Starring Dan Stevens, Leslie Mann, Isla Fisher, Judi Dench

Directed  by  Edward Hall

Rating: * ½

 If only Noel Coward had known that this  would be done to his  effervescent  1941  play, maybe he wouldn’t have written  it at all.  Or put a legal sanction against asinine adaptations.When it comes to inane pointless adaptations, this  one takes the  cake bakery and flour mill.
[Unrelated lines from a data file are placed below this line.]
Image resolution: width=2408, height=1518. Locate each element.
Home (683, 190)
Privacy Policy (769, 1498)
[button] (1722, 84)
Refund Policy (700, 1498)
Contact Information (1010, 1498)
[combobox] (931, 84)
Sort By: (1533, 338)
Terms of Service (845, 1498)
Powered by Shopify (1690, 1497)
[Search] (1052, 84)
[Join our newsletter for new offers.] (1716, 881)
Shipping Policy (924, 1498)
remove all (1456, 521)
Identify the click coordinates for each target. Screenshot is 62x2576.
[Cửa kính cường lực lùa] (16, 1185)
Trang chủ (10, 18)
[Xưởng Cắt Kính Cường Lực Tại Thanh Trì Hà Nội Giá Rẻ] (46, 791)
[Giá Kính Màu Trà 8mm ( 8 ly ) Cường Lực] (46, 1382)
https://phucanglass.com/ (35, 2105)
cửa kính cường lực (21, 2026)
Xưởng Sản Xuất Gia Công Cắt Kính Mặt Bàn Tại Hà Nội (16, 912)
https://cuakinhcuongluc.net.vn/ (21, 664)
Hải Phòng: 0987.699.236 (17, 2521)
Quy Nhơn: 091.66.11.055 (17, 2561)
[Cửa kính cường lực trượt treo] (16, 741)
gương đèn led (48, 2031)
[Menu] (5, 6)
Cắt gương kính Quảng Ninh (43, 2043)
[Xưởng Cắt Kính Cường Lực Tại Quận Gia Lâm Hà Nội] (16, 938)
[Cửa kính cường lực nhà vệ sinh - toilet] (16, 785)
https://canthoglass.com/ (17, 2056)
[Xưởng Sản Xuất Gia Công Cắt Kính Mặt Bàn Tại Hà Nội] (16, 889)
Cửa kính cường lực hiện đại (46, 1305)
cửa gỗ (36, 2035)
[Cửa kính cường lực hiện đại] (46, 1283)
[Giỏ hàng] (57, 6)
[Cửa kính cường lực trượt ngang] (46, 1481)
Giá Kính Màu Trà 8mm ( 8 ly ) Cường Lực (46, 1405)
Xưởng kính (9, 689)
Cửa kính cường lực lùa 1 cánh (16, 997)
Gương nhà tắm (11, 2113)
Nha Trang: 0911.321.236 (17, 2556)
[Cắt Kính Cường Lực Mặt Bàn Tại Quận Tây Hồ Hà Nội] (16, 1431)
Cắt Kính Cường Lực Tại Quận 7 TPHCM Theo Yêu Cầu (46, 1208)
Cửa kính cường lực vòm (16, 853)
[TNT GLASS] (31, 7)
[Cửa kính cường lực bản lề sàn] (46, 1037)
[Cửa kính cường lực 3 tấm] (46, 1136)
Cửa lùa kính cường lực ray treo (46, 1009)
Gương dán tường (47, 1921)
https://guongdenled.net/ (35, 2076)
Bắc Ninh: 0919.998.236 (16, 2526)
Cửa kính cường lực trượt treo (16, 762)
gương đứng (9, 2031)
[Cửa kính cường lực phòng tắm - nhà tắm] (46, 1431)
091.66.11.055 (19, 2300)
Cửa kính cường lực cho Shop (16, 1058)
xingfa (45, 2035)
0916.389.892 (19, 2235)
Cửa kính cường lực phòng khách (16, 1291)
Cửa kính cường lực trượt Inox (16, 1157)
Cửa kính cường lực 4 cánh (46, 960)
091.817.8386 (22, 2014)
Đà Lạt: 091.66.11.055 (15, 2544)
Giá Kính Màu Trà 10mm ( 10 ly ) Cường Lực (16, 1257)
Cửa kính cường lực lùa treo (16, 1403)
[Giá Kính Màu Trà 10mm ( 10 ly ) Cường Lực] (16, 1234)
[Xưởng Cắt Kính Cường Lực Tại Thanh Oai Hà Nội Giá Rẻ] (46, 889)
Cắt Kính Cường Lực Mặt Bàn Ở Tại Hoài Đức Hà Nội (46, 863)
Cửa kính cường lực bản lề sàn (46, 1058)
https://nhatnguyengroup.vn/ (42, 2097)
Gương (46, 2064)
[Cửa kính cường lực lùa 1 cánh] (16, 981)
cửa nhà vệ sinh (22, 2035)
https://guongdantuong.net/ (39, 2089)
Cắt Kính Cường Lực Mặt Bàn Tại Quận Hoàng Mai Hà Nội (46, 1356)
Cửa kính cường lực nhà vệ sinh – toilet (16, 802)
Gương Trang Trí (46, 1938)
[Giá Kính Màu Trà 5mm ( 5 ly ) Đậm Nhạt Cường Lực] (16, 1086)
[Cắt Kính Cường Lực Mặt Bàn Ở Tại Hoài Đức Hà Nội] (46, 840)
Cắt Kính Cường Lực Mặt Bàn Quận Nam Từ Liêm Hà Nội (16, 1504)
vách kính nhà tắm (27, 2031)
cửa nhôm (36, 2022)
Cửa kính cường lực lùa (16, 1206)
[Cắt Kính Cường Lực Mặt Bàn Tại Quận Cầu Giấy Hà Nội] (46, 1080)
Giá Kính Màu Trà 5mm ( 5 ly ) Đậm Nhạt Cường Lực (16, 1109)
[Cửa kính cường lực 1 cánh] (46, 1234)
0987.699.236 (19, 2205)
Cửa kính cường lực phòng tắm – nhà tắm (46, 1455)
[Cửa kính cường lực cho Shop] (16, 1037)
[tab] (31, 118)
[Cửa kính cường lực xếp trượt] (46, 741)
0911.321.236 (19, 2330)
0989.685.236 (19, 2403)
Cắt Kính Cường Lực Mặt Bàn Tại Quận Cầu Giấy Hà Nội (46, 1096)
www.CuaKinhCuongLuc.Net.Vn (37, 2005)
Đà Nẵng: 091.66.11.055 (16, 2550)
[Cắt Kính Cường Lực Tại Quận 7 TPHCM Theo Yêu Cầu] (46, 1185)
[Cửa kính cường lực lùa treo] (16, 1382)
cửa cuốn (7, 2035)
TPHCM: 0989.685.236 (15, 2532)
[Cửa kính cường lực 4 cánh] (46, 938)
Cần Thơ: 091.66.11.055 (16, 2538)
   Lacking completely in verve and  basic entertainment Blithe Spirit should immediately  be rechristened  Bland Spirit. It impudently  takes Coward’s play about a writer stumbling on to his dead  wife’s spirit and turn it into some  kind  of  emptied-out exercise in intellectual bankruptcy.  What were genuinely hilarious moments  in the  original, for example the writer(Dan Stevens, hysterically  hangdog) confiding  in  his best friend about his  inability to…errrr…rise  to the  occasion,  are transmuted  into awkward passages  creaking under the weight of explanatory footnotes .

The only  saving grace is the British diva Judie Dench.  As  the  séance medium  Ms Dench summons  up a  spirited  performance in a dead film about summoning dead spirits. Ms  Dench is  Madame Arcati, a bit of a  fraud simulating  pseudo-spirits on stage, until she stumbles onto the real thing. It’s a farcical one-note character  and must have been child’s play for  Ms Dench.  Hope she  got paid well for it. Why else would she  be part  of film that  seems to be  painfully clueless  about how to keep  the  Coward-ly embers burning?

Much  of  the  film  has the  writer-hero’s  two wives ,one alive  and other  dead(though  both could be equally dead, for all we care) battling it out in true rivals style.Isla Fisher(alive wife) and  Leslie Mann(dead wife)  pretend  hard to hate each other. But  you know they are  laughing their  heads off over tequila  shots  as soon as the shot is over.

Blithe Spirit is that sort of rare disaster which  everyone involved can see coming.It   fails to  do any justice  to  the  original  source and offers nothing in the way of innovation or entertainment. Good that Noel Coward  is no more. He didn’t  have  to live to see  this. As  for the iconic Judi Dench, please  don’t do this to yourself. Please don’t do  this  to us.